### Exercise instructions
Starting at the first entry below, repeat all the data word for word and drop the pictures.
:: Data provided
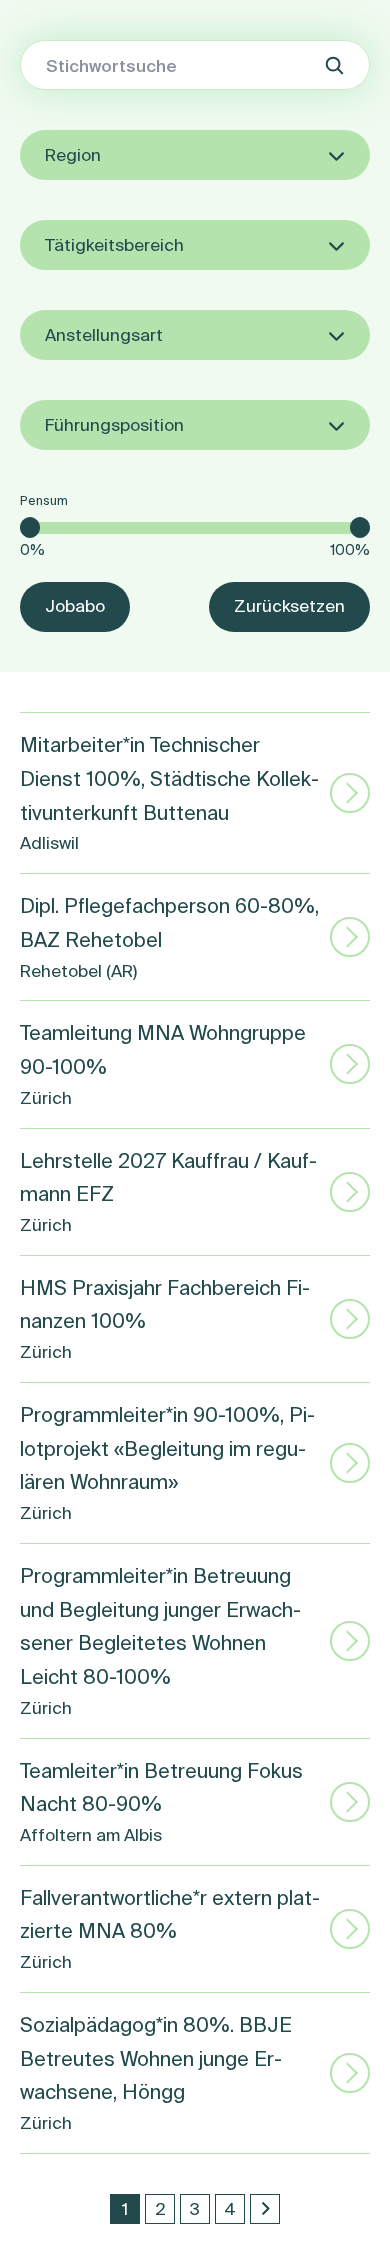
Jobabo (75, 605)
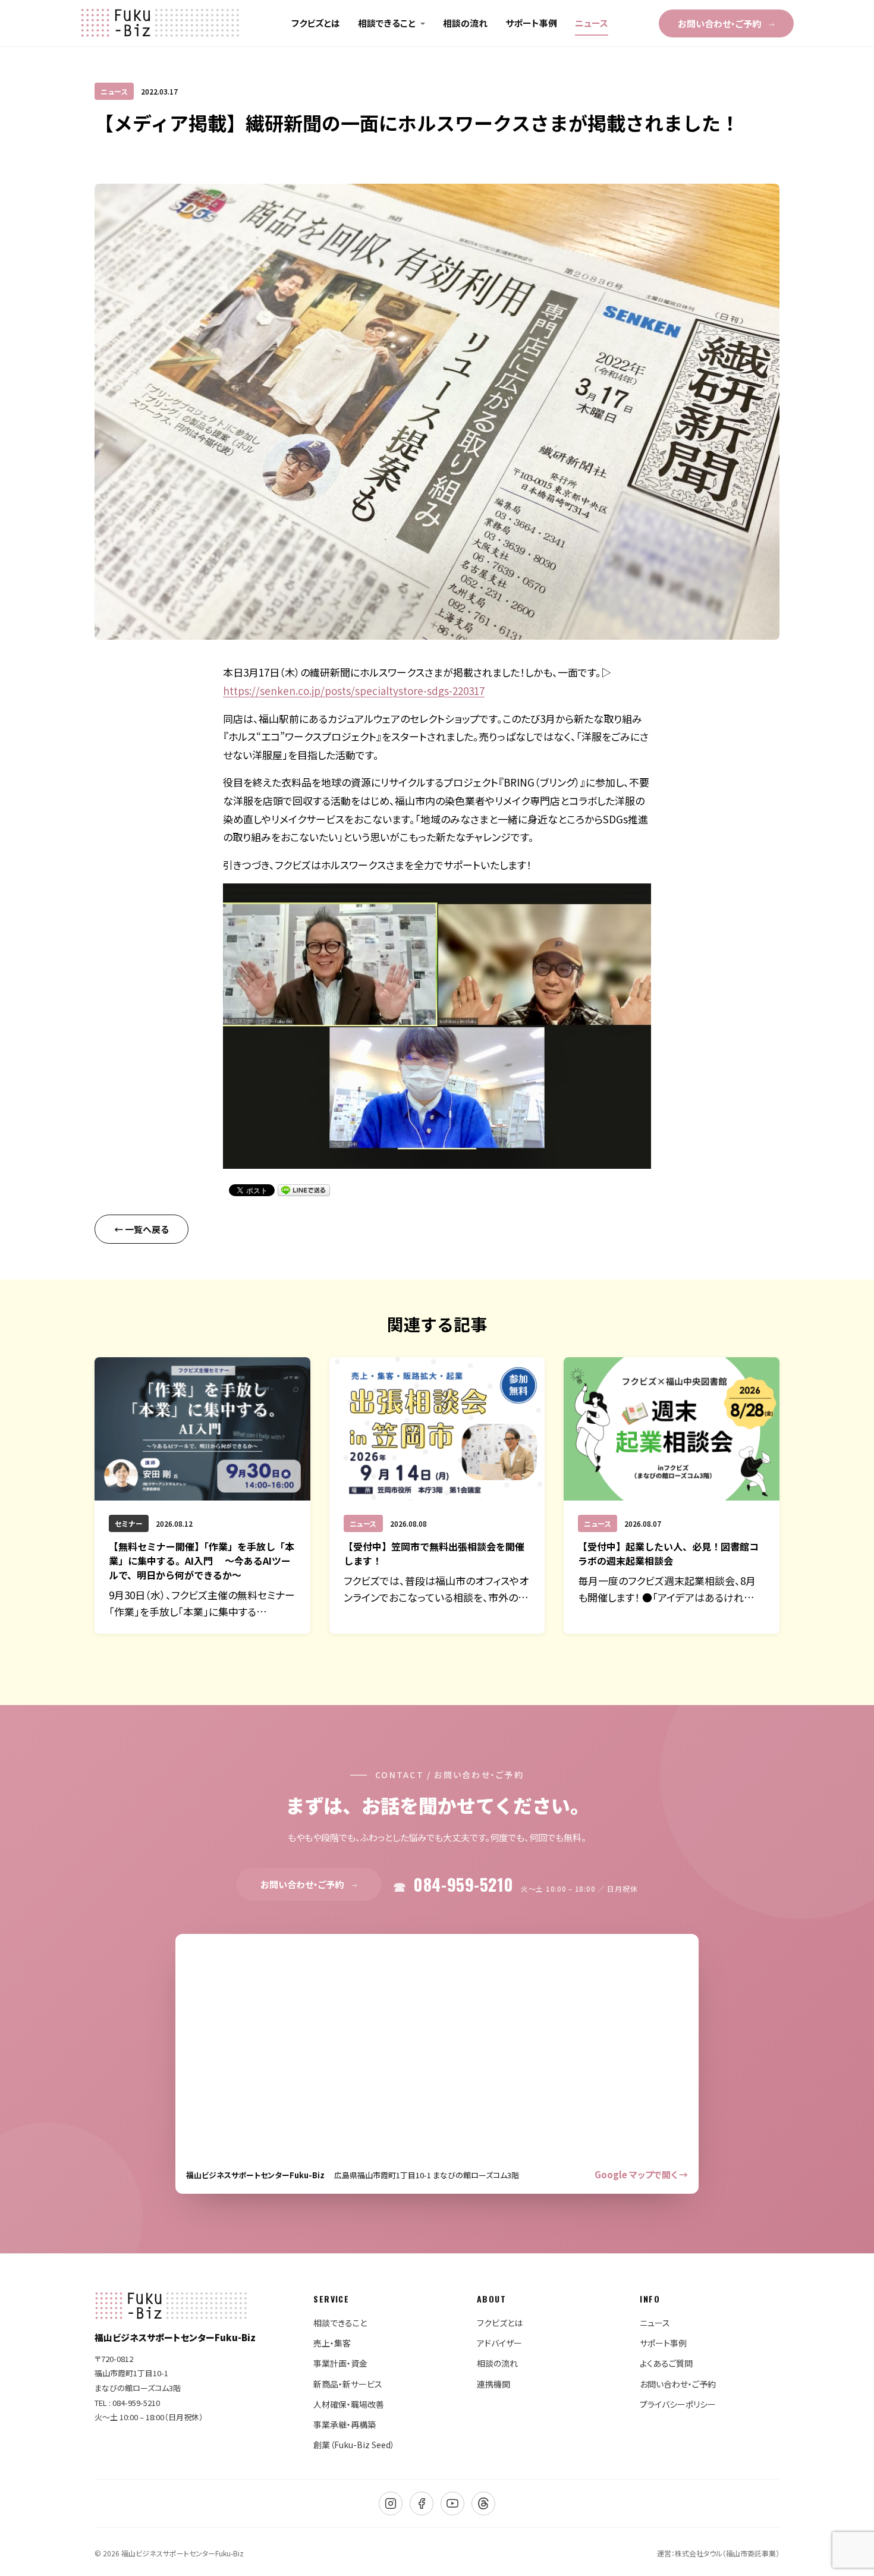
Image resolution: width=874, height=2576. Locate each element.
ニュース (591, 23)
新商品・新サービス (347, 2384)
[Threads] (483, 2503)
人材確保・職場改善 (348, 2404)
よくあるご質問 (666, 2363)
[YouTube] (452, 2503)
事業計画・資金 (340, 2363)
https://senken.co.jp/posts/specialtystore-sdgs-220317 (354, 690)
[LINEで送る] (304, 1190)
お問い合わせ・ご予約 (726, 23)
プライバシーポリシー (678, 2404)
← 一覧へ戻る (141, 1229)
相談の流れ (465, 23)
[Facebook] (421, 2503)
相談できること (387, 23)
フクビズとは (315, 23)
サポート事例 (531, 23)
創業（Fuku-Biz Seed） (354, 2445)
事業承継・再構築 (344, 2424)
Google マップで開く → (641, 2174)
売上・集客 (332, 2343)
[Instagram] (391, 2503)
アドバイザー (499, 2343)
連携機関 (493, 2384)
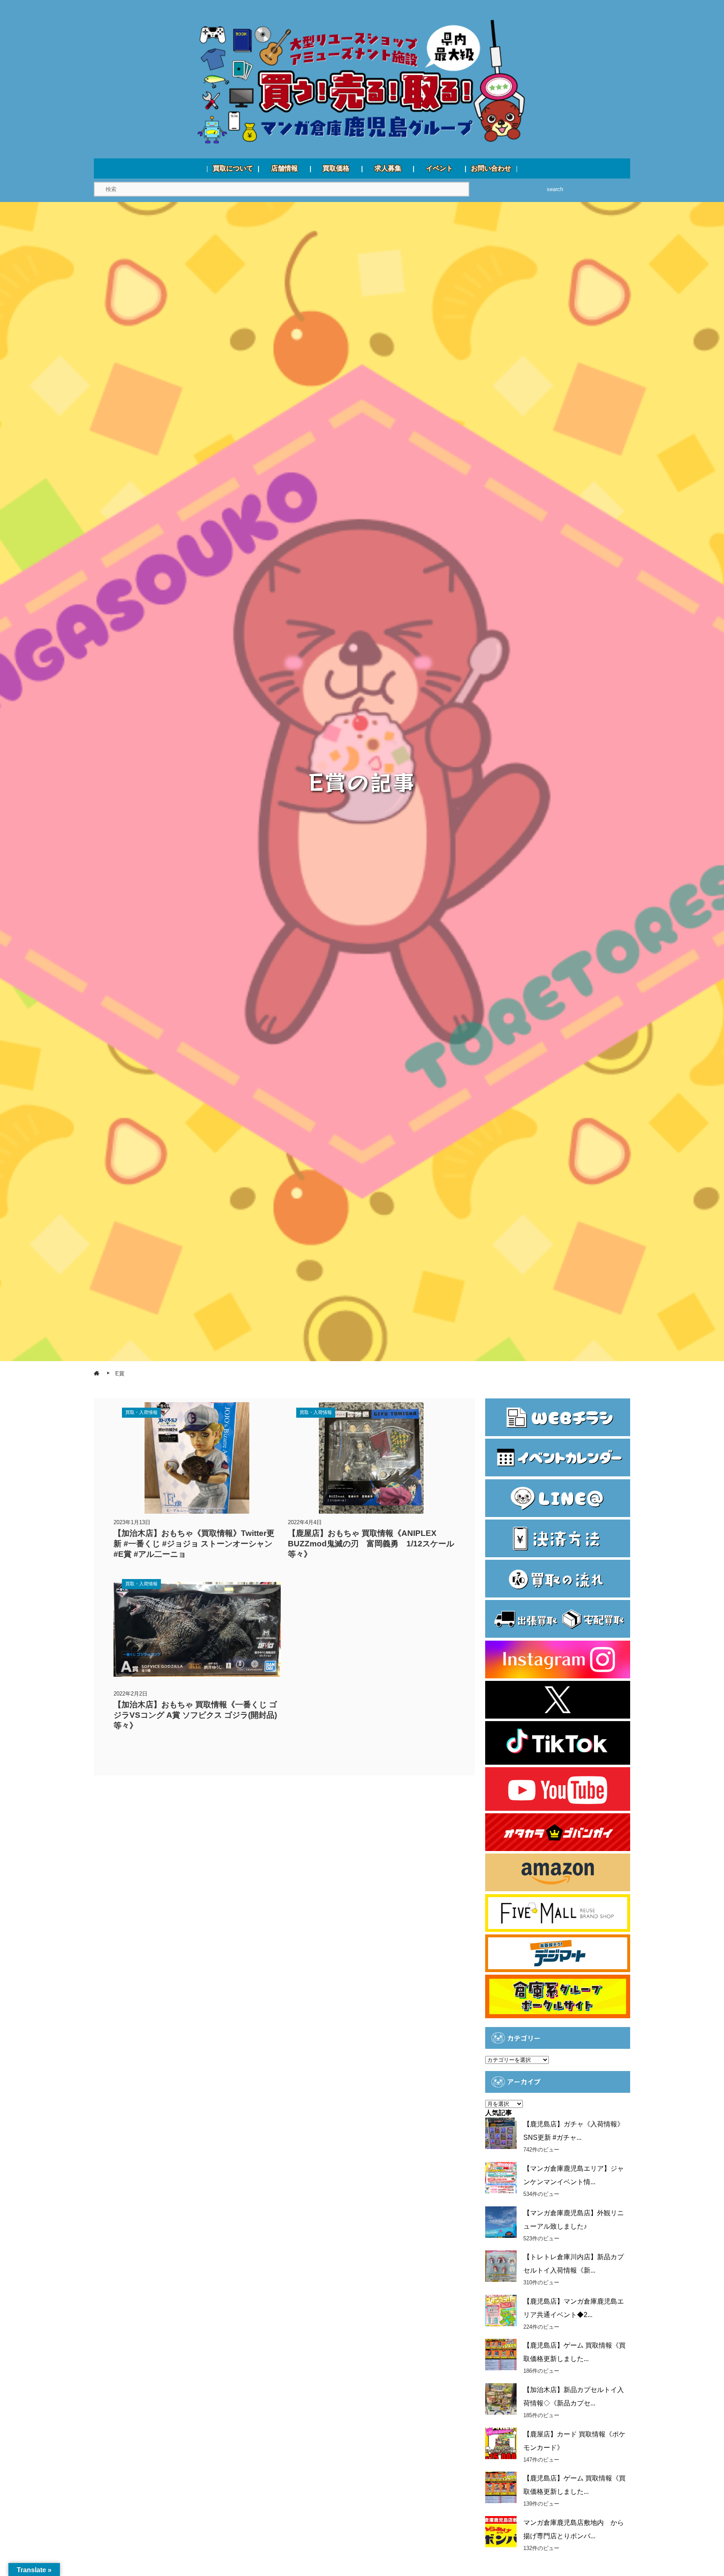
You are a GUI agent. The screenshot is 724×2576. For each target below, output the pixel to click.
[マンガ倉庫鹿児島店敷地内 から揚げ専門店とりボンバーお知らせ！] (501, 2532)
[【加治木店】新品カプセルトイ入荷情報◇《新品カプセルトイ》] (501, 2399)
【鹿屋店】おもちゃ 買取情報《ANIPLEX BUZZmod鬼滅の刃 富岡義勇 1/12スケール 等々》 (371, 1544)
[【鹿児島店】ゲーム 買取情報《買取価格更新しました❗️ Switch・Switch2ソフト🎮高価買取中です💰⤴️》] (501, 2354)
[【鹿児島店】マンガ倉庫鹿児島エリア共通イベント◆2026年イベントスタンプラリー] (501, 2310)
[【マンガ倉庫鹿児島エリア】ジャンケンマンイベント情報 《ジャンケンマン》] (501, 2177)
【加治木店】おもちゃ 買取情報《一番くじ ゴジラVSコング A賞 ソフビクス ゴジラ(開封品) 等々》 (195, 1715)
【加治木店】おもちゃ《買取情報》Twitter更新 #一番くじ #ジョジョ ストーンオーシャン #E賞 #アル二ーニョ (194, 1544)
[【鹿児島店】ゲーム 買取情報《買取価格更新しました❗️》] (501, 2487)
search (555, 189)
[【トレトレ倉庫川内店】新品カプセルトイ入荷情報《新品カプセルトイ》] (501, 2266)
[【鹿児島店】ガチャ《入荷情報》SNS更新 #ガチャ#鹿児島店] (501, 2133)
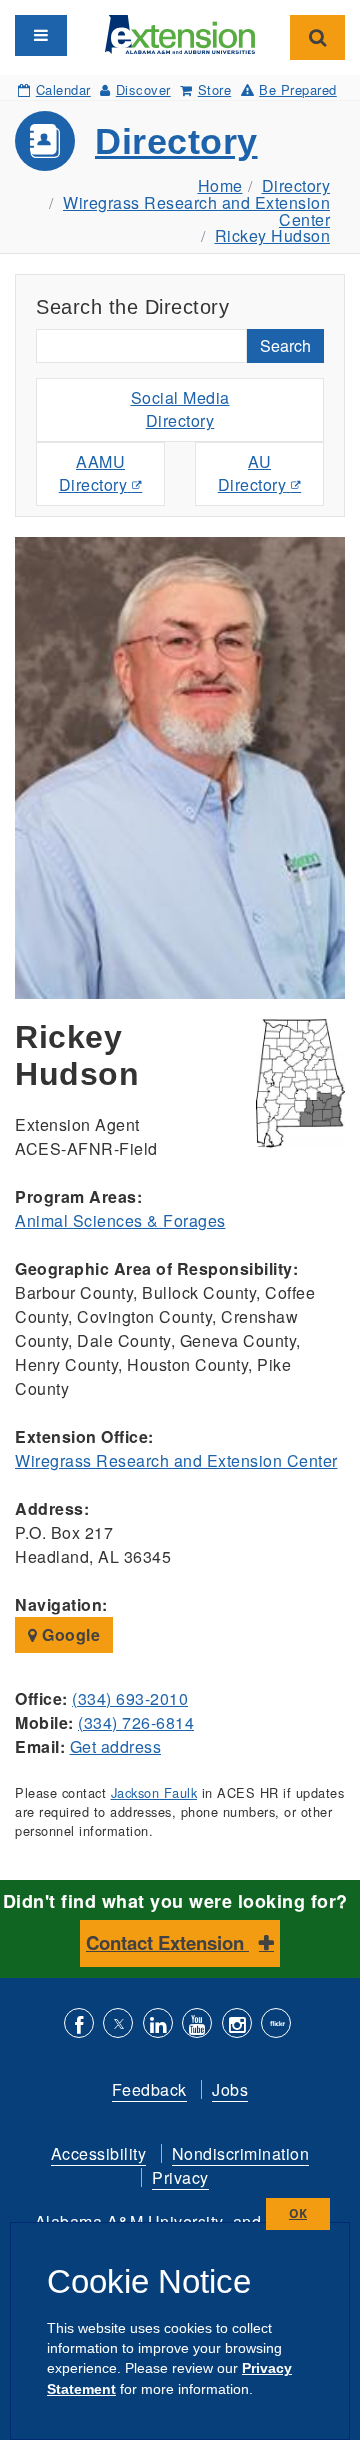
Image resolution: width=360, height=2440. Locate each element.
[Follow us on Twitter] (118, 2025)
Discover (143, 89)
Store (214, 89)
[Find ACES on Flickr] (276, 2025)
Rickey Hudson (273, 235)
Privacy (180, 2177)
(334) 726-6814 (136, 1722)
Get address (116, 1746)
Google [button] (69, 1634)
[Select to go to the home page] (180, 32)
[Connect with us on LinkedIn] (158, 2025)
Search (285, 345)
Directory (176, 141)
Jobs (230, 2089)
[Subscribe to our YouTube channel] (197, 2025)
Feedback (149, 2089)
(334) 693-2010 (130, 1698)
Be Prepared (298, 89)
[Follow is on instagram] (237, 2025)
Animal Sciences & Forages (120, 1220)
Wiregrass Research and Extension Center (196, 211)
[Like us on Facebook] (79, 2025)
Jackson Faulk (154, 1792)
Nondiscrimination (241, 2153)
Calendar (63, 89)
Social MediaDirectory (180, 409)
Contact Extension (167, 1942)
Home (220, 185)
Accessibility (99, 2153)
::::
### Result
Jobabo (75, 605)
Image resolution: width=874, height=2576. Locate each element.
ニュース (591, 23)
新商品・新サービス (347, 2384)
[Threads] (483, 2503)
人材確保・職場改善 (348, 2404)
よくあるご質問 (666, 2363)
[YouTube] (452, 2503)
事業計画・資金 (340, 2363)
https://senken.co.jp/posts/specialtystore-sdgs-220317 (354, 690)
[LINEで送る] (304, 1190)
お問い合わせ・ご予約 (726, 23)
プライバシーポリシー (678, 2404)
← 一覧へ戻る (141, 1229)
相談の流れ (465, 23)
[Facebook] (421, 2503)
相談できること (387, 23)
フクビズとは (315, 23)
サポート事例 (531, 23)
創業（Fuku-Biz Seed） (354, 2445)
事業承継・再構築 (344, 2424)
Google マップで開く → (641, 2174)
売上・集客 (332, 2343)
[Instagram] (391, 2503)
アドバイザー (499, 2343)
連携機関 (493, 2384)
You are a GUI agent. The screenshot is 724×2576. For each target below, output the pixel to click.
[マンガ倉庫鹿児島店敷地内 から揚げ専門店とりボンバーお知らせ！] (501, 2532)
[【加治木店】新品カプセルトイ入荷情報◇《新品カプセルトイ》] (501, 2399)
【鹿屋店】おもちゃ 買取情報《ANIPLEX BUZZmod鬼滅の刃 富岡義勇 1/12スケール 等々》 (371, 1544)
[【鹿児島店】ゲーム 買取情報《買取価格更新しました❗️ Switch・Switch2ソフト🎮高価買取中です💰⤴️》] (501, 2354)
[【鹿児島店】マンガ倉庫鹿児島エリア共通イベント◆2026年イベントスタンプラリー] (501, 2310)
[【マンガ倉庫鹿児島エリア】ジャンケンマンイベント情報 《ジャンケンマン》] (501, 2177)
【加治木店】おもちゃ 買取情報《一番くじ ゴジラVSコング A賞 ソフビクス ゴジラ(開封品) 等々》 (195, 1715)
【加治木店】おもちゃ《買取情報》Twitter更新 #一番くじ #ジョジョ ストーンオーシャン #E賞 #アル二ーニョ (194, 1544)
[【鹿児島店】ゲーム 買取情報《買取価格更新しました❗️》] (501, 2487)
search (555, 189)
[【トレトレ倉庫川内店】新品カプセルトイ入荷情報《新品カプセルトイ》] (501, 2266)
[【鹿児島店】ガチャ《入荷情報》SNS更新 #ガチャ#鹿児島店] (501, 2133)
Image resolution: width=360, height=2440. Locate each element.
[Follow us on Twitter] (118, 2025)
Discover (143, 89)
Store (214, 89)
[Find ACES on Flickr] (276, 2025)
Rickey Hudson (273, 235)
Privacy (180, 2177)
(334) 726-6814 (136, 1722)
Get address (116, 1746)
Google [button] (69, 1634)
[Select to go to the home page] (180, 32)
[Connect with us on LinkedIn] (158, 2025)
Search (285, 345)
Directory (176, 141)
Jobs (230, 2089)
[Subscribe to our YouTube channel] (197, 2025)
Feedback (149, 2089)
(334) 693-2010 (130, 1698)
Be Prepared (298, 89)
[Follow is on instagram] (237, 2025)
Animal Sciences & Forages (120, 1220)
Wiregrass Research and Extension Center (196, 211)
[Like us on Facebook] (79, 2025)
Jackson Faulk (154, 1792)
Nondiscrimination (241, 2153)
Calendar (63, 89)
Social MediaDirectory (180, 409)
Contact Extension (167, 1942)
Home (220, 185)
Accessibility (99, 2153)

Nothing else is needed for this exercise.